Monday, Apr. 14, 1930
Early American
LONG HUNT--James Boyd--Scribner ($2.50).
This is the third novel of an author whose first book was a bestseller, who has written each book better than the last. All of them U. S. historical novels, each succeeding one smells less of the lamp, more of the country. Long Hunt is redolent of the West of 1800.
Murfree Rinnard was a trapper who hated houses, loved the woods; he knew the forests of Tennessee, "Kaintuck," North Carolina like the back of his hand. When he had a load of furs he came to town to get drunk, get a woman, then get away. In Hill Town, N. C. he saw a girl he wanted. She fell in love with him, he slipped off before it was too late. But he was never able to forget her. Years later he saw her in the West: when the Chickasaws rose against the white settlers, Murfree got through to the besieged blockhouse where she was. They had had no water for two days, the Indians knew it. Murfree got it for them, but never knew whether she was grateful.

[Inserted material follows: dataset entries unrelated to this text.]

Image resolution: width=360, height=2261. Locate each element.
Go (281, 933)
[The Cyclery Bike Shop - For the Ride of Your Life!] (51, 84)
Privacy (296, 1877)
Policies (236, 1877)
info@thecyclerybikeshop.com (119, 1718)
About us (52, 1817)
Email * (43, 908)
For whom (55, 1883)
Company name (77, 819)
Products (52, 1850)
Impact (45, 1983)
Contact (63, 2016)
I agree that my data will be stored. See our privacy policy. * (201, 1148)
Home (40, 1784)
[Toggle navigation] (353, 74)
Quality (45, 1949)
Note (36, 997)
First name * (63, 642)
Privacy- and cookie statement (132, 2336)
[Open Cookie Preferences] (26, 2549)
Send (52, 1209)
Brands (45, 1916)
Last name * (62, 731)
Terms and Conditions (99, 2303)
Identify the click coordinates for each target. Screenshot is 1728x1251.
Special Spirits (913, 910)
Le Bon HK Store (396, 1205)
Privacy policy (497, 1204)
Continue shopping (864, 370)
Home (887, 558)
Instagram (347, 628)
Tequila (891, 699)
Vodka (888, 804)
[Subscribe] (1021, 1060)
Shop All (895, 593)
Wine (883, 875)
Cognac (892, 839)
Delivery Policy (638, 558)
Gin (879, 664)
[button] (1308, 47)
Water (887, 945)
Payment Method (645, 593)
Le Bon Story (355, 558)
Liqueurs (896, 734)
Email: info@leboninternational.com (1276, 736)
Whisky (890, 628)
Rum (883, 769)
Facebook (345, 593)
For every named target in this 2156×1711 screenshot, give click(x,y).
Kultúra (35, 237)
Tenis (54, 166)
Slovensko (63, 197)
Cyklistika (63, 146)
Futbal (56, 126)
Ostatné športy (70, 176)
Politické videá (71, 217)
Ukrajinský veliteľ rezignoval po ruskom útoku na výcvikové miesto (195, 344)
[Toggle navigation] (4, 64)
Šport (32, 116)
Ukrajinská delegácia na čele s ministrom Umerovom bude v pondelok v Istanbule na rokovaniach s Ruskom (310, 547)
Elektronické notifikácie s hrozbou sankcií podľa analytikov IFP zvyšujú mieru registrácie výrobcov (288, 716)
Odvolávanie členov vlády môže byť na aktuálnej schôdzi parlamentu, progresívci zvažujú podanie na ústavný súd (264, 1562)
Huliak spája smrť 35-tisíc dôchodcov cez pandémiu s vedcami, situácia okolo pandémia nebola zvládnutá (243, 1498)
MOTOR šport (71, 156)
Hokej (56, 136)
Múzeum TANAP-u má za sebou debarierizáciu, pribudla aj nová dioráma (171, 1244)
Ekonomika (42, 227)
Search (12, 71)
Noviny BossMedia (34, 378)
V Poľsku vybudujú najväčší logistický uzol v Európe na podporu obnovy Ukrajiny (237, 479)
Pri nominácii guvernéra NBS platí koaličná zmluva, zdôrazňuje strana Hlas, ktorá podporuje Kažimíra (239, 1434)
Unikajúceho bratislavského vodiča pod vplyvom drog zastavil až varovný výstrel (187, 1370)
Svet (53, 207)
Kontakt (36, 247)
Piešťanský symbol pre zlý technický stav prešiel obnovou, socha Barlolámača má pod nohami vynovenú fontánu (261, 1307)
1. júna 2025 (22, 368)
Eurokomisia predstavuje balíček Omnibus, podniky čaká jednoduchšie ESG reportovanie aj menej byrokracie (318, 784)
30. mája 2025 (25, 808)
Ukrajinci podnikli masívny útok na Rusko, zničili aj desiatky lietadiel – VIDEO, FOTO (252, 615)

Author James Boyd, 37, married, is a native of Harrisburg, Pa., moved to North Carolina when he was 13, lives at Southern Pines. He graduated from Princeton (1910), spent two years at Trinity College, Cambridge. Before the War he worked with Publisher Doubleday Page because he liked books, thought he had not enough ability to write one himself. After the War doctors ordered him South. Says he: "I had to do something . . . so I decided to try writing short stories. . . ." Lean, tanned, Author Boyd is Master of Hounds at Southern Pines, hunts three days a week during the season. Other books: Drums, Marching On.